WHAT YOU SHOULD DO
When you reach the line in the listing below that contains "Task: Click the Waist column header", begin returning lines exactly as written, and stop after the line that contains "Viewport: 247px width, 273px height.". Return no other lines.
*** Opening of DATASET RECORDS ***
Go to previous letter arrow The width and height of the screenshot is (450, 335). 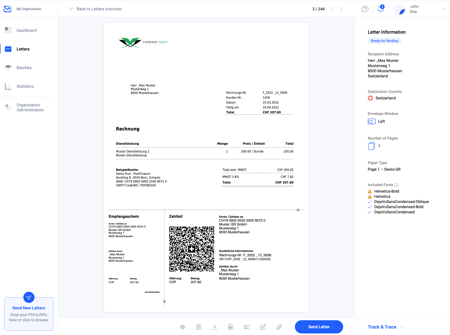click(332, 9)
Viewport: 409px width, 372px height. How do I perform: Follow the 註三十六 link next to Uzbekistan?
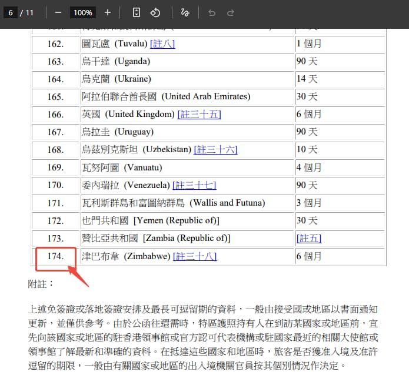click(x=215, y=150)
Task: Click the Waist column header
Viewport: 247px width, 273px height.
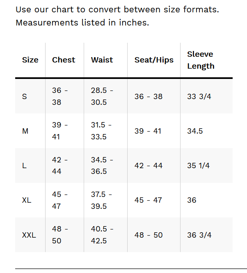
*** Close of DATASET RECORDS ***
*** Opening of DATASET RECORDS ***
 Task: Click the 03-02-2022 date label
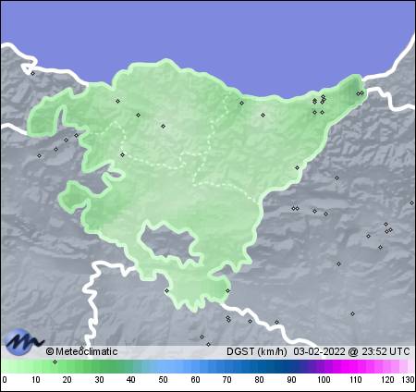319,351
*** Close of DATASET RECORDS ***
*** Opening of DATASET RECORDS ***
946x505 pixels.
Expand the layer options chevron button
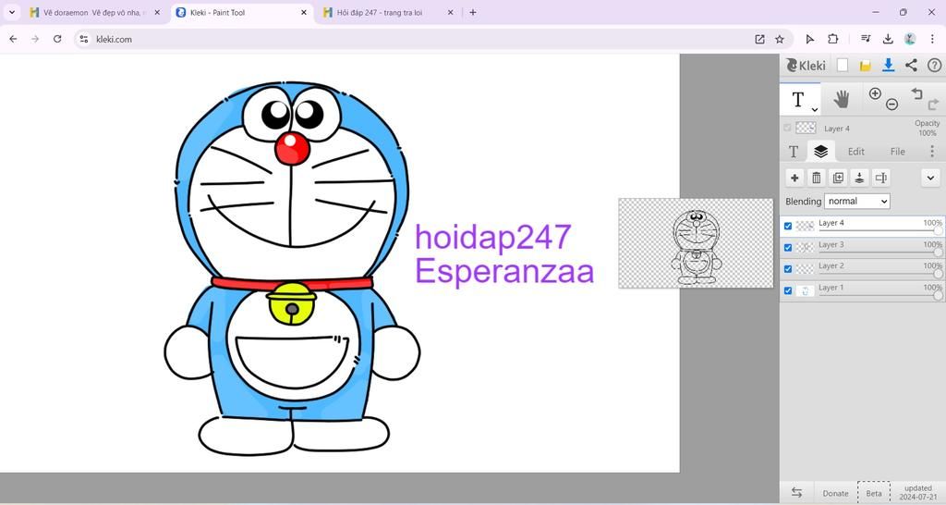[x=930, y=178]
*** Close of DATASET RECORDS ***
RESULT OF THE TASK
Task: Click the Waist column header
Viewport: 247px width, 273px height.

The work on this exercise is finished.